■ Stated problem ■
Copy the following entries verbatim.

■ Provided data ■
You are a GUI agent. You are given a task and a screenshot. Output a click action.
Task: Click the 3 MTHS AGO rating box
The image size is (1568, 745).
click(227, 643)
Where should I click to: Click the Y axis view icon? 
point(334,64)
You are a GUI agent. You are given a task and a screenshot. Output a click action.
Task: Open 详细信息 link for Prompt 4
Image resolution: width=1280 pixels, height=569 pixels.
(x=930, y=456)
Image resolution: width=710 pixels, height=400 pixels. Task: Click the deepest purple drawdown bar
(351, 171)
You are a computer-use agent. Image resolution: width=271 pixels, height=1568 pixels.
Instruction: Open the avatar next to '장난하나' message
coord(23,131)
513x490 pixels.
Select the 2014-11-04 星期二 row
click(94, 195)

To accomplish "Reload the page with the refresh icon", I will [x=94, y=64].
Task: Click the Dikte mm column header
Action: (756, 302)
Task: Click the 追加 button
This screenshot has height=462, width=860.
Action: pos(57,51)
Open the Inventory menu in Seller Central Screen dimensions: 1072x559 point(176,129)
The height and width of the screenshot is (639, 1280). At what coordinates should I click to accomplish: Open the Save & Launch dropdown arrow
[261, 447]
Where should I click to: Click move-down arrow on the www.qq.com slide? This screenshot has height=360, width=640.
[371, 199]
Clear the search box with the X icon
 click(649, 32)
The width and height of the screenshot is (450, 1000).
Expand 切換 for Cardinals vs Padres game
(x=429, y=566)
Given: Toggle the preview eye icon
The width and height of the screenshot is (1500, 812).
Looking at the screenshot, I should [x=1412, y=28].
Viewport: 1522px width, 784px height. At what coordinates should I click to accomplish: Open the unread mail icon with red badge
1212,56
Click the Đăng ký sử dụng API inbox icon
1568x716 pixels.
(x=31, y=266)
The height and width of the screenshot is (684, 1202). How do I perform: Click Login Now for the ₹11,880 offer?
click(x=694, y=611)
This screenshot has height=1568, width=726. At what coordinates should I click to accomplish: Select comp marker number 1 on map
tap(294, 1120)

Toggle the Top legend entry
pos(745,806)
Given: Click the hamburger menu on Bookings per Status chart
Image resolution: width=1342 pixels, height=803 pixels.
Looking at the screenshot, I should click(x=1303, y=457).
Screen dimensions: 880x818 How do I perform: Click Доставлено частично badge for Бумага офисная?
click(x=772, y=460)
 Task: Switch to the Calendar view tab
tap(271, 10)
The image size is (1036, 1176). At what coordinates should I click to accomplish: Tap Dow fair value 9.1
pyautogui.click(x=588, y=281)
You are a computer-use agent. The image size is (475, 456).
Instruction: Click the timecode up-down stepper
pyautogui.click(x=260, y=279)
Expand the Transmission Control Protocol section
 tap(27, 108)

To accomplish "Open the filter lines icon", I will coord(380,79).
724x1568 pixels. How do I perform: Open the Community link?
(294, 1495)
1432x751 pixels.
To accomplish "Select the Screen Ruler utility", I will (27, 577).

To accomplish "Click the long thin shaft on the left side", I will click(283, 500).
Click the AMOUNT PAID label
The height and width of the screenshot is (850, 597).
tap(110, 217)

■ Final result ■
You are a GUI agent. You are given a task and a screenshot. Output a click action.
Task: Click the 3 MTHS AGO rating box
The image size is (1568, 745).
click(227, 643)
Where should I click to: Click the Y axis view icon? 
point(334,64)
You are a GUI agent. You are given a task and a screenshot. Output a click action.
Task: Open 详细信息 link for Prompt 4
Image resolution: width=1280 pixels, height=569 pixels.
(x=930, y=456)
Image resolution: width=710 pixels, height=400 pixels. Task: Click the deepest purple drawdown bar
(351, 171)
You are a computer-use agent. Image resolution: width=271 pixels, height=1568 pixels.
Instruction: Open the avatar next to '장난하나' message
coord(23,131)
513x490 pixels.
Select the 2014-11-04 星期二 row
click(94, 195)

To accomplish "Reload the page with the refresh icon", I will [x=94, y=64].
Task: Click the Dikte mm column header
Action: (756, 302)
Task: Click the 追加 button
This screenshot has height=462, width=860.
Action: pos(57,51)
Open the Inventory menu in Seller Central Screen dimensions: 1072x559 point(176,129)
The height and width of the screenshot is (639, 1280). At what coordinates should I click to accomplish: Open the Save & Launch dropdown arrow
[261, 447]
Where should I click to: Click move-down arrow on the www.qq.com slide? This screenshot has height=360, width=640.
[371, 199]
Clear the search box with the X icon
 click(649, 32)
The width and height of the screenshot is (450, 1000).
Expand 切換 for Cardinals vs Padres game
(x=429, y=566)
Given: Toggle the preview eye icon
The width and height of the screenshot is (1500, 812).
Looking at the screenshot, I should [x=1412, y=28].
Viewport: 1522px width, 784px height. At what coordinates should I click to accomplish: Open the unread mail icon with red badge
1212,56
Click the Đăng ký sử dụng API inbox icon
1568x716 pixels.
(x=31, y=266)
The height and width of the screenshot is (684, 1202). How do I perform: Click Login Now for the ₹11,880 offer?
click(x=694, y=611)
This screenshot has height=1568, width=726. At what coordinates should I click to accomplish: Select comp marker number 1 on map
tap(294, 1120)

Toggle the Top legend entry
pos(745,806)
Given: Click the hamburger menu on Bookings per Status chart
Image resolution: width=1342 pixels, height=803 pixels.
Looking at the screenshot, I should click(x=1303, y=457).
Screen dimensions: 880x818 How do I perform: Click Доставлено частично badge for Бумага офисная?
click(x=772, y=460)
 Task: Switch to the Calendar view tab
tap(271, 10)
The image size is (1036, 1176). At what coordinates should I click to accomplish: Tap Dow fair value 9.1
pyautogui.click(x=588, y=281)
You are a computer-use agent. The image size is (475, 456).
Instruction: Click the timecode up-down stepper
pyautogui.click(x=260, y=279)
Expand the Transmission Control Protocol section
 tap(27, 108)

To accomplish "Open the filter lines icon", I will coord(380,79).
724x1568 pixels. How do I perform: Open the Community link?
(294, 1495)
1432x751 pixels.
To accomplish "Select the Screen Ruler utility", I will (27, 577).

To accomplish "Click the long thin shaft on the left side", I will click(283, 500).
Click the AMOUNT PAID label
The height and width of the screenshot is (850, 597).
tap(110, 217)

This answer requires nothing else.